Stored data
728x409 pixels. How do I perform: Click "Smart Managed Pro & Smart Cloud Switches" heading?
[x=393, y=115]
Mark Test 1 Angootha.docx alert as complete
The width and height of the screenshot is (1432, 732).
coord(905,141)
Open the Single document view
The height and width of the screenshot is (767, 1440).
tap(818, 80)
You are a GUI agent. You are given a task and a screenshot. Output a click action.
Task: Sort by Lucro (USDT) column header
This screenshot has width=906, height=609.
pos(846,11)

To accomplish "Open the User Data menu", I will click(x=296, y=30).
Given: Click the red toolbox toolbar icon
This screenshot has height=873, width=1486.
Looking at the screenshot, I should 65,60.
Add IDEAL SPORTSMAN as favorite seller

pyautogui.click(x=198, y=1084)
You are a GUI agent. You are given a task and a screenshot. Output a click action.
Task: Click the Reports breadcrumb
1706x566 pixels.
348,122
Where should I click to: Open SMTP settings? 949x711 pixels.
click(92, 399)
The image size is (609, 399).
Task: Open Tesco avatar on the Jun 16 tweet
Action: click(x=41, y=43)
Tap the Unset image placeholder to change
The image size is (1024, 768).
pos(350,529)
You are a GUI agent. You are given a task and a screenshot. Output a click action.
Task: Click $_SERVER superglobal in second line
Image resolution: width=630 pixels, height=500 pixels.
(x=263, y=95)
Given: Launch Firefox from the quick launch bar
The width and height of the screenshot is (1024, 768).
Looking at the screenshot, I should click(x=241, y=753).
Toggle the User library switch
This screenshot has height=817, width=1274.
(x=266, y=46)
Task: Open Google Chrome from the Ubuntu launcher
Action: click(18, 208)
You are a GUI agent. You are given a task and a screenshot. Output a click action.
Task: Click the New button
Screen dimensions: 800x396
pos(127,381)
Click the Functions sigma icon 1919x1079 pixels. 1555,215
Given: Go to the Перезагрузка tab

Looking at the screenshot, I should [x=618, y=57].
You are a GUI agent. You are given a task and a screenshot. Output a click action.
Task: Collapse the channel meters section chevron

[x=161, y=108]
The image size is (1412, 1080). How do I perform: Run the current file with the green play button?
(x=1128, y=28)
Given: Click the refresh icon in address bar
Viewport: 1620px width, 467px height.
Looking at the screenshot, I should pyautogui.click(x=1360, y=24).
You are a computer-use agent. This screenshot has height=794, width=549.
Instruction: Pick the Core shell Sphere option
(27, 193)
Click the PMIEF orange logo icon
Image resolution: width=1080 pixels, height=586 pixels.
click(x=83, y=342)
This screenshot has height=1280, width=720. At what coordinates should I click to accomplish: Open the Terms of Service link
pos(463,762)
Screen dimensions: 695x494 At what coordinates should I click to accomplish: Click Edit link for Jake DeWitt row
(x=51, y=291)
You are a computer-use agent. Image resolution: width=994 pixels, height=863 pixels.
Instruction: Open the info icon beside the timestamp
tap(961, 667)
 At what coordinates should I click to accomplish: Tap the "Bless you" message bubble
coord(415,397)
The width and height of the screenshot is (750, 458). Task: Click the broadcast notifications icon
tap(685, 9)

> ABOUT THIS TASK
Would you mind copying all of the records exactly?

> ANSWER SPACE
728x409 pixels. How do I perform: Click "Smart Managed Pro & Smart Cloud Switches" heading?
[x=393, y=115]
Mark Test 1 Angootha.docx alert as complete
The width and height of the screenshot is (1432, 732).
coord(905,141)
Open the Single document view
The height and width of the screenshot is (767, 1440).
tap(818, 80)
You are a GUI agent. You are given a task and a screenshot. Output a click action.
Task: Sort by Lucro (USDT) column header
This screenshot has width=906, height=609.
pos(846,11)

To accomplish "Open the User Data menu", I will click(x=296, y=30).
Given: Click the red toolbox toolbar icon
This screenshot has height=873, width=1486.
Looking at the screenshot, I should 65,60.
Add IDEAL SPORTSMAN as favorite seller

pyautogui.click(x=198, y=1084)
You are a GUI agent. You are given a task and a screenshot. Output a click action.
Task: Click the Reports breadcrumb
1706x566 pixels.
348,122
Where should I click to: Open SMTP settings? 949x711 pixels.
click(92, 399)
The image size is (609, 399).
Task: Open Tesco avatar on the Jun 16 tweet
Action: click(x=41, y=43)
Tap the Unset image placeholder to change
The image size is (1024, 768).
pos(350,529)
You are a GUI agent. You are given a task and a screenshot. Output a click action.
Task: Click $_SERVER superglobal in second line
Image resolution: width=630 pixels, height=500 pixels.
(x=263, y=95)
Given: Launch Firefox from the quick launch bar
The width and height of the screenshot is (1024, 768).
Looking at the screenshot, I should click(x=241, y=753).
Toggle the User library switch
This screenshot has height=817, width=1274.
(x=266, y=46)
Task: Open Google Chrome from the Ubuntu launcher
Action: click(18, 208)
You are a GUI agent. You are given a task and a screenshot. Output a click action.
Task: Click the New button
Screen dimensions: 800x396
pos(127,381)
Click the Functions sigma icon 1919x1079 pixels. 1555,215
Given: Go to the Перезагрузка tab

Looking at the screenshot, I should [x=618, y=57].
You are a GUI agent. You are given a task and a screenshot. Output a click action.
Task: Collapse the channel meters section chevron

[x=161, y=108]
The image size is (1412, 1080). How do I perform: Run the current file with the green play button?
(x=1128, y=28)
Given: Click the refresh icon in address bar
Viewport: 1620px width, 467px height.
Looking at the screenshot, I should pyautogui.click(x=1360, y=24).
You are a computer-use agent. This screenshot has height=794, width=549.
Instruction: Pick the Core shell Sphere option
(27, 193)
Click the PMIEF orange logo icon
Image resolution: width=1080 pixels, height=586 pixels.
click(x=83, y=342)
This screenshot has height=1280, width=720. At what coordinates should I click to accomplish: Open the Terms of Service link
pos(463,762)
Screen dimensions: 695x494 At what coordinates should I click to accomplish: Click Edit link for Jake DeWitt row
(x=51, y=291)
You are a computer-use agent. Image resolution: width=994 pixels, height=863 pixels.
Instruction: Open the info icon beside the timestamp
tap(961, 667)
 At what coordinates should I click to accomplish: Tap the "Bless you" message bubble
coord(415,397)
The width and height of the screenshot is (750, 458). Task: Click the broadcast notifications icon
tap(685, 9)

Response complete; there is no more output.